Le jeune entendant qui peut percevoir sans défaillance les mots prononcés autour de lui, va progressivement à la découverte de la langue qu’on lui parle. Il la comprend lorsque les mots qu’il perçoit sont associés aux épisodes de la vie courante, aux jeux, etc… : « Coucou ! On va se promener ! On va d’abord ranger les jouets dans la caisse à jouets. Tu veux ton ballon ? Tiens ! « 

Il découvre ainsi progressivement le sens des mots si souvent répétés dans la vie de tous les jours. Il peut identifier les moindres éléments de la vie de la langue. Personne n’enseigne la langue maternelle à un enfant entendant ! Il découvre tout seul comment s’ordonnent les mots, comment on marque le genre des noms (masculin, féminin), le singulier ou le pluriel (le / les) etc…

Quand il se met à parler, l’enfant entendant n’invente rien : il réemploie ce qu’il a d’abord perçu puis compris.

Parler n’est que la troisième étape qui suit le couple « Perception-Compréhension »: compréhension de la langue assurée par la perception.
La maîtrise d’une langue, en compréhension et en expression, n’est que la  » pointe émergée de l’iceberg « , la conséquence d’une série d’activités incontournables, dépendantes les unes des autres :

  • identifier les éléments de la langue (les sons, les mots)
  • comprendre leur sens
  • découvrir les règles d’organisations de ces éléments (dire « un ami » n’a pas le sens de « une amie« , « Paul pousse le chien » est différent de « le chien pousse Paul« …)
  • comprendre tout énoncé et savoir le produire (par oral ou par écrit).

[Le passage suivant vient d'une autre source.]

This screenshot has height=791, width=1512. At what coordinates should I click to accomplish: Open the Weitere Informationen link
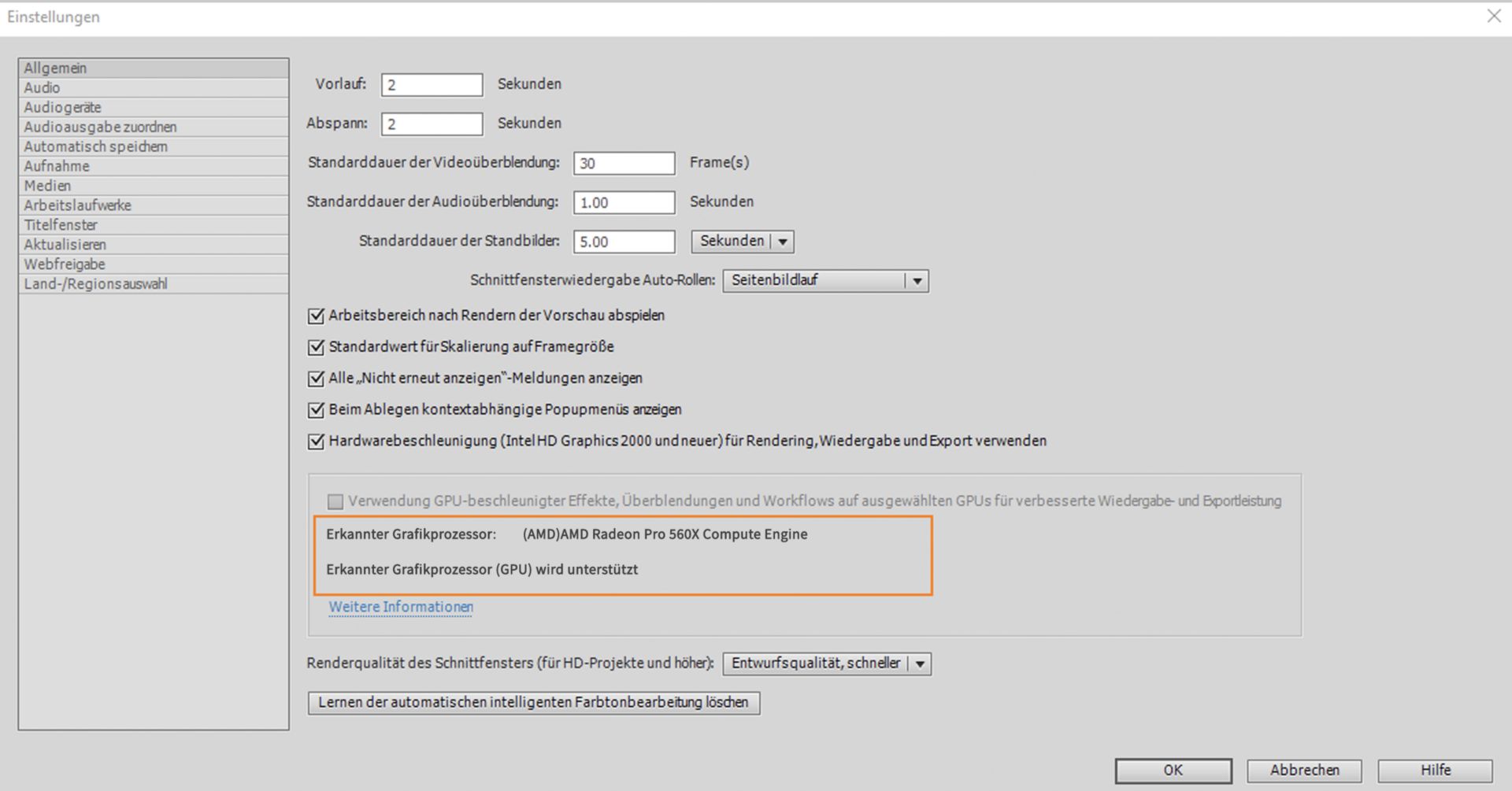point(401,607)
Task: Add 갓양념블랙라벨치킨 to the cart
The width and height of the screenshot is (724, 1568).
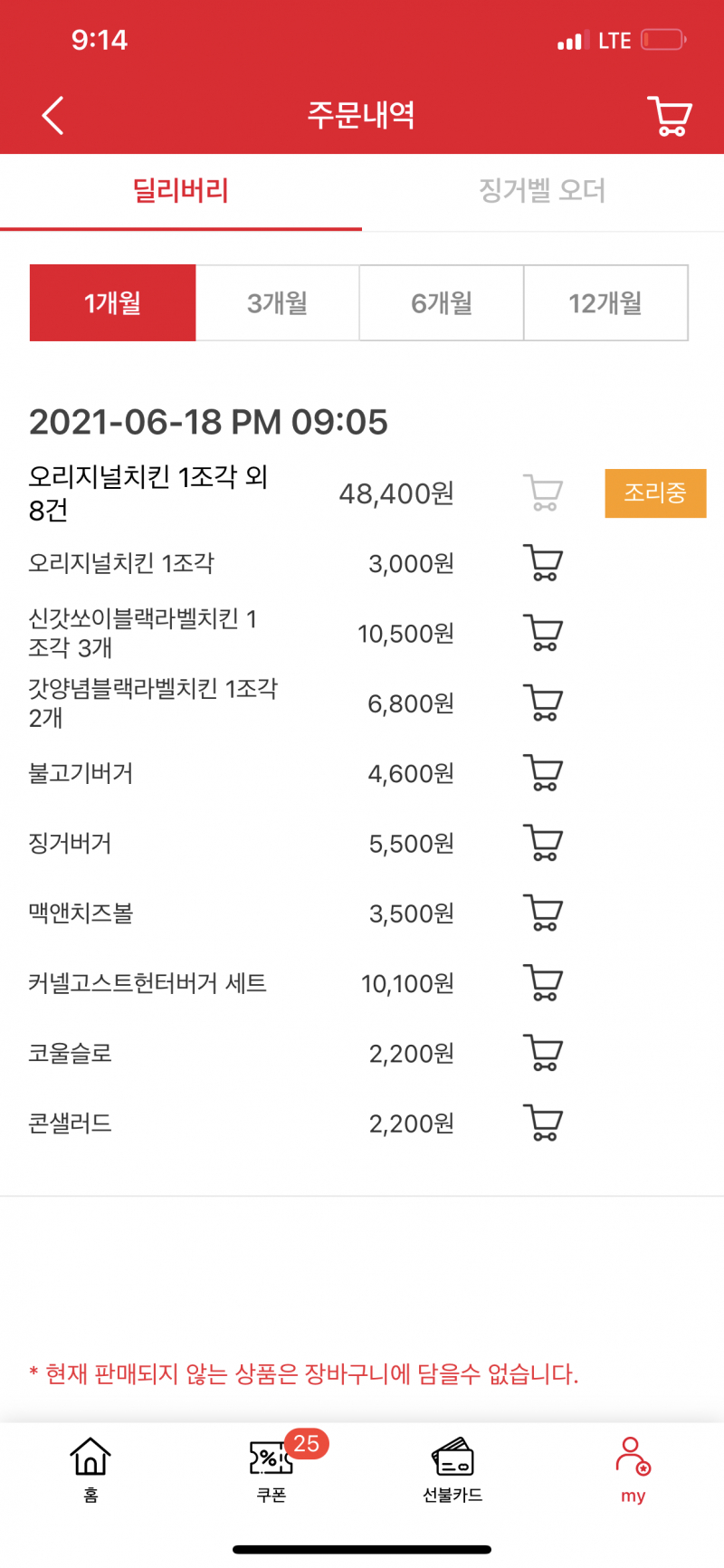Action: coord(543,703)

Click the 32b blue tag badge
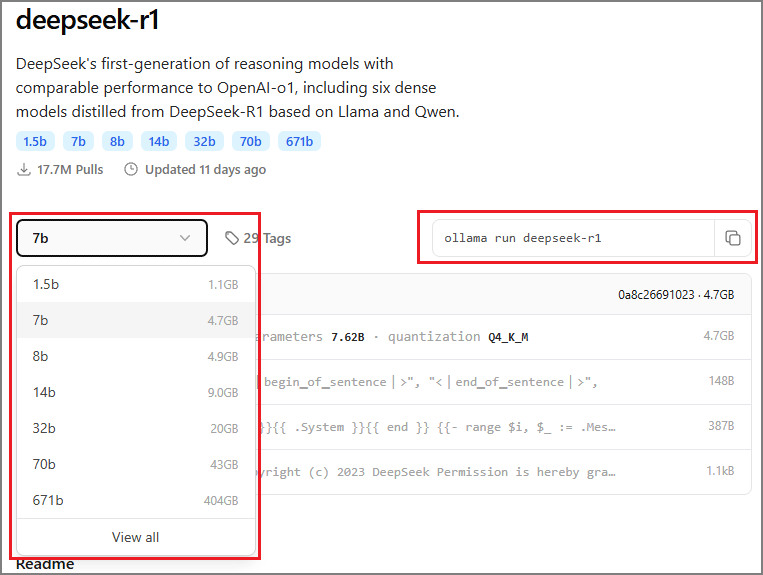pyautogui.click(x=205, y=141)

La réalisation des dernières étapes (comprendre le sens des mots, comprendre comment ces mots sont reliés les uns aux autres, puis produire des énoncés) met en jeu des compétences intellectuelles variées que l’enfant ne peut effectuer que s’il a bien perçu les éléments de la langue. Tout l’édifice linguistique repose sur cette identification première. Si ce plancher de la construction de la langue reste défaillant, si l’enfant sourd ne peut pas bien percevoir chaque élément, on comprend que l’élaboration de la langue puisse poser de graves problèmes pour lui.

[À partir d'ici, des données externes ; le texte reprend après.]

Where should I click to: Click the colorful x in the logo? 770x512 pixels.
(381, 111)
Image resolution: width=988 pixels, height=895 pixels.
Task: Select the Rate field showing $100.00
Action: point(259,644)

En résumé, trois étapes sont nécessaires pour acquérir le langage :

1) la perception

Lorsque l’on parle autour de lui, l’enfant entendant perçoit une langue :

de qualité, avec une perception juste de tous les mots prononcés.

en quantité, à travers les mots qui lui sont directement adressés, à travers ce qu’il entend dire en famille, à travers ce qu’il entend en dehors de sa famille : commerçants, école… Avec un vocabulaire riche.

et variée: avec des structures de phrases variées pour exprimer les actions routinières.

Ainsi, l’enfant entendant acquiert naturellement et spontanément du français par imprégnation et usage.

2) la compréhension

Une bonne perception de la langue orale permet une bonne compréhension.

La compréhension est facilitée puisque les mots perçus sont associés à des épisodes de la vie courante.

3) le réemploi

L’enfant entendant se met à parler au bout de 18 à 24 mois d’exposition à la langue. Il réemploie ce qu’il a perçu et compris : des modèles linguistiques justes, riches et précis.

Il peut rectifier seul ses erreurs. Même si l’articulation du petit entendant est difficile, il a identifié et mémorisé la forme correcte des mots.